**ASSIGNMENT:** Find the lines below that contain the string "card". Copy each one.

(Beginning of RECORD EXCERPTS)

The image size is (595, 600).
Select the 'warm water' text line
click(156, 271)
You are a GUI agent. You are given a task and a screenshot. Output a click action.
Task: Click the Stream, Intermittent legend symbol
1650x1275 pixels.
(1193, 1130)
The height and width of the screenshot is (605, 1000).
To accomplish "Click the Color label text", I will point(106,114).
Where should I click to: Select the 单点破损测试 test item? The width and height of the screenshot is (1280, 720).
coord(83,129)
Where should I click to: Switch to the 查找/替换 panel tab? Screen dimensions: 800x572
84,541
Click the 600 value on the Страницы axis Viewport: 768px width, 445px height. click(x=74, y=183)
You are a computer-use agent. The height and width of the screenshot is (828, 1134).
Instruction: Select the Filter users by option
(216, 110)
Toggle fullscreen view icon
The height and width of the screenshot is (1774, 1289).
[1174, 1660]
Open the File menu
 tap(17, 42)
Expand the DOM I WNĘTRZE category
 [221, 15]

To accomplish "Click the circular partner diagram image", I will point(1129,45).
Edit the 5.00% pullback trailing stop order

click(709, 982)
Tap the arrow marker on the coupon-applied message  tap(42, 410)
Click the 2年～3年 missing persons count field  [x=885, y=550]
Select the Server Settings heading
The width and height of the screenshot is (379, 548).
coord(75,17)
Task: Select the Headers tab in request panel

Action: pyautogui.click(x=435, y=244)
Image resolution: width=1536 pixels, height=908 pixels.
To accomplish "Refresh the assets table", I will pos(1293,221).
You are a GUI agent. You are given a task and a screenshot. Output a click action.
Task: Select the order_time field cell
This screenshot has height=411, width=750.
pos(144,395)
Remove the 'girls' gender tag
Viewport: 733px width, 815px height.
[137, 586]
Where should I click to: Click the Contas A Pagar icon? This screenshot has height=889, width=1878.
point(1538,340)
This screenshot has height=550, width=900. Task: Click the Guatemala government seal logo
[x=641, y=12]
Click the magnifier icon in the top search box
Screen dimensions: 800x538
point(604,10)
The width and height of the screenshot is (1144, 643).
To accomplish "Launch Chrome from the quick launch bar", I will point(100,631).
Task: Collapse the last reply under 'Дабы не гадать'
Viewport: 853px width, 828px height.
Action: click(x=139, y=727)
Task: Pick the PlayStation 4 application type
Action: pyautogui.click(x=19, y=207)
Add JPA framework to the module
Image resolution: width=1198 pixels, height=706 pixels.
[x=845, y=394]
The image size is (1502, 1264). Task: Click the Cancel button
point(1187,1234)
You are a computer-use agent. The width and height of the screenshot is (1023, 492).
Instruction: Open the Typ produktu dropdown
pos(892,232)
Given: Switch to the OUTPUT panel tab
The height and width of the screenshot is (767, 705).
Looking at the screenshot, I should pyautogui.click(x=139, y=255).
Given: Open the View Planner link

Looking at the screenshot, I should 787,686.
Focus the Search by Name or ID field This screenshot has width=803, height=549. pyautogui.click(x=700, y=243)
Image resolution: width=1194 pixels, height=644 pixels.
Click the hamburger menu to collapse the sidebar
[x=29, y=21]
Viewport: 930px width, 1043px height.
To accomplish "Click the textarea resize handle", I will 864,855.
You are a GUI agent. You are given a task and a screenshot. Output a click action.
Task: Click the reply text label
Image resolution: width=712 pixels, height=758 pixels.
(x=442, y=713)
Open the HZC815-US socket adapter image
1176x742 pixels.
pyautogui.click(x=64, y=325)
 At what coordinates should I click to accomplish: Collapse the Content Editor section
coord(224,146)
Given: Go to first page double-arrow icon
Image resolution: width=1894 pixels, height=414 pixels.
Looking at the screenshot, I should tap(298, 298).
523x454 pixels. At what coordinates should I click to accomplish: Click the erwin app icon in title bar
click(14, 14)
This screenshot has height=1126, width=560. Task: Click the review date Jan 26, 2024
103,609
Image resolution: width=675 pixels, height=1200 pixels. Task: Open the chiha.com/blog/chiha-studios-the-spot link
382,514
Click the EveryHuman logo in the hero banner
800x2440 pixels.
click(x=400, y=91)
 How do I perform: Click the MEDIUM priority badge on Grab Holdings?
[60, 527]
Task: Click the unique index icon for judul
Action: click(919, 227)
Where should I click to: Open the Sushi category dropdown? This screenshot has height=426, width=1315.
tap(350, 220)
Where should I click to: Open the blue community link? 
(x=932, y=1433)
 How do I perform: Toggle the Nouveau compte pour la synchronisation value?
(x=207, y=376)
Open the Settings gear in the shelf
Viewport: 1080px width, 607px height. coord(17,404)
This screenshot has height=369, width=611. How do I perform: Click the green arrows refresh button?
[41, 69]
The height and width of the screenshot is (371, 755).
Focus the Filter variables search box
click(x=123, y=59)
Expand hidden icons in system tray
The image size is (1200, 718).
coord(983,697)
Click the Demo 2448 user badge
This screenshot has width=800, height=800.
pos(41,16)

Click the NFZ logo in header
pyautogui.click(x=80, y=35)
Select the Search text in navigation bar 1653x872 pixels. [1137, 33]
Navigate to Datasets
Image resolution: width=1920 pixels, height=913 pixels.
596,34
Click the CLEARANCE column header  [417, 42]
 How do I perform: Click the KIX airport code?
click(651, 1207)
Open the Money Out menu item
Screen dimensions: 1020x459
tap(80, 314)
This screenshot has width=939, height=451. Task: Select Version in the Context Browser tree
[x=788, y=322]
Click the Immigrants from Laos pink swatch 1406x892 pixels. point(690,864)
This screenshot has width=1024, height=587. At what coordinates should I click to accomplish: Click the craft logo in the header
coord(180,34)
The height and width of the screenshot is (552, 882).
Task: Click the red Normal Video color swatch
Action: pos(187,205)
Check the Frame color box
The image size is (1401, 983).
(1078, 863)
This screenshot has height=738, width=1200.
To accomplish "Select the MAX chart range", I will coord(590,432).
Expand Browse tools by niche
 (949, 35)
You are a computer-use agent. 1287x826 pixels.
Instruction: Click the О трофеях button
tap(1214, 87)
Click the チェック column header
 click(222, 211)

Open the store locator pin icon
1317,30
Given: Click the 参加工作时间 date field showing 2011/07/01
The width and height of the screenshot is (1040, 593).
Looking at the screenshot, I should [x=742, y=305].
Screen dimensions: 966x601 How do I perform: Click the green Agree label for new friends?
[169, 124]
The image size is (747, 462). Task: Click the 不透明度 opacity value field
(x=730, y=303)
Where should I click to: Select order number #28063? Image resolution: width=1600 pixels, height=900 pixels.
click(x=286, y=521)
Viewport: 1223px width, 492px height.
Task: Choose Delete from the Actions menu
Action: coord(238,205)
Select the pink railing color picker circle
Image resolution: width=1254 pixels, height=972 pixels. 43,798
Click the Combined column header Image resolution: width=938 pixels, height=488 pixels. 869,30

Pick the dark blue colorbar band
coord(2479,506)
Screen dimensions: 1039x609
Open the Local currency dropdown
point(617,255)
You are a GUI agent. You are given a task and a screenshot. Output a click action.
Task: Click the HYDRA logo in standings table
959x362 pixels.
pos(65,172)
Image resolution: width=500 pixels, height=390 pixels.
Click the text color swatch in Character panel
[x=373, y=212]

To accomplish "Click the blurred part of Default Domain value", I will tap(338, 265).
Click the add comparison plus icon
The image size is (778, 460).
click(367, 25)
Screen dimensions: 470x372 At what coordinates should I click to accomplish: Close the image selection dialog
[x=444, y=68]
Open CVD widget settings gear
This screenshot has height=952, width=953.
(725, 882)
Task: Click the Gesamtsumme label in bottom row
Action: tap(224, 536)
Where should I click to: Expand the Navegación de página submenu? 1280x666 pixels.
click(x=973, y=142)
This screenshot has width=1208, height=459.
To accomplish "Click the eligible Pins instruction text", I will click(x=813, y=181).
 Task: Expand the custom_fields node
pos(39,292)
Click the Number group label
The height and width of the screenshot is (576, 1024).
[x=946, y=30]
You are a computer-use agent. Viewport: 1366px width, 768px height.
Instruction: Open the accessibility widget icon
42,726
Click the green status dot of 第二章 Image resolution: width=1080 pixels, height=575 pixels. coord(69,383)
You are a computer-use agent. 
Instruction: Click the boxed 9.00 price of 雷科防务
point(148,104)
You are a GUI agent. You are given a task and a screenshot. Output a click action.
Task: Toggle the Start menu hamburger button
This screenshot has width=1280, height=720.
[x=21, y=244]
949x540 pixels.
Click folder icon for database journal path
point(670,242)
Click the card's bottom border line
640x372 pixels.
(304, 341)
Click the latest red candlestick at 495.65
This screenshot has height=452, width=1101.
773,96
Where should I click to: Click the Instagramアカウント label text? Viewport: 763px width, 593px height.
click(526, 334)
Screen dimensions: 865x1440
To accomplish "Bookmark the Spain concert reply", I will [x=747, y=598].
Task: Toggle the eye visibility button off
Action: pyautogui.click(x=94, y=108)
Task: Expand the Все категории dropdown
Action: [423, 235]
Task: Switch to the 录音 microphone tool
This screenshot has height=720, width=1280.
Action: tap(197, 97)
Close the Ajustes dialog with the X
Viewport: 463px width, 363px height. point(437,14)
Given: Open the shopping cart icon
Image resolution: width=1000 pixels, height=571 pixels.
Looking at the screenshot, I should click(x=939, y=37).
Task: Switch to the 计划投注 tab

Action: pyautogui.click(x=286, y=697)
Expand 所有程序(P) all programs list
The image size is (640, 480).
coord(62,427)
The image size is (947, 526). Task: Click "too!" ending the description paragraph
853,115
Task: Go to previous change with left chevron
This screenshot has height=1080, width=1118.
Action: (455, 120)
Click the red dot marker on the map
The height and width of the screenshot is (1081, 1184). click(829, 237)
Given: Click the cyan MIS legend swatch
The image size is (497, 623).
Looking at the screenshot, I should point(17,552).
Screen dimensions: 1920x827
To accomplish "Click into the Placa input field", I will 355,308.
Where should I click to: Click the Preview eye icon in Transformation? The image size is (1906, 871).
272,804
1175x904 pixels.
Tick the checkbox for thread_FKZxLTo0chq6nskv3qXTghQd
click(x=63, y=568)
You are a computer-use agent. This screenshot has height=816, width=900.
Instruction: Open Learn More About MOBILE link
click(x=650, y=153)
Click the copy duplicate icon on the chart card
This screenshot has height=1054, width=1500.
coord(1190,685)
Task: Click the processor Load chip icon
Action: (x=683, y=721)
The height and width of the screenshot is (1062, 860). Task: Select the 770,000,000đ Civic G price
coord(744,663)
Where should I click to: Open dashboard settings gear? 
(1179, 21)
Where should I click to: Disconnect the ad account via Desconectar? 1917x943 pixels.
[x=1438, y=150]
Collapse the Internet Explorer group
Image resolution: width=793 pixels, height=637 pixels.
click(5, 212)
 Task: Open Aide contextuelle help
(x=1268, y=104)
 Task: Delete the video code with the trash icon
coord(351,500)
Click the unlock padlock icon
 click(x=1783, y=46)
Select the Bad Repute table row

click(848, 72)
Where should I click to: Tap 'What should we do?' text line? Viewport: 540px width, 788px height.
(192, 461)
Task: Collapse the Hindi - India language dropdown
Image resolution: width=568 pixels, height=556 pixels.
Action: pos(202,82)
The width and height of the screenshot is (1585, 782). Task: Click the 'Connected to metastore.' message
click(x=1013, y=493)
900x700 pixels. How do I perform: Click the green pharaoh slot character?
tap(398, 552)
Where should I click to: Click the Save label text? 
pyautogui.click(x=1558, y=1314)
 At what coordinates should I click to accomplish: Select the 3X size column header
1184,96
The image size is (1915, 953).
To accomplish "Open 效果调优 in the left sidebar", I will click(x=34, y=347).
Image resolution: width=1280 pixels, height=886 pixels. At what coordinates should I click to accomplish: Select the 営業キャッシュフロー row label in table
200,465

(End of RECORD EXCERPTS)

**TASK ANSWER:**
Click the card's bottom border line
Click the copy duplicate icon on the chart card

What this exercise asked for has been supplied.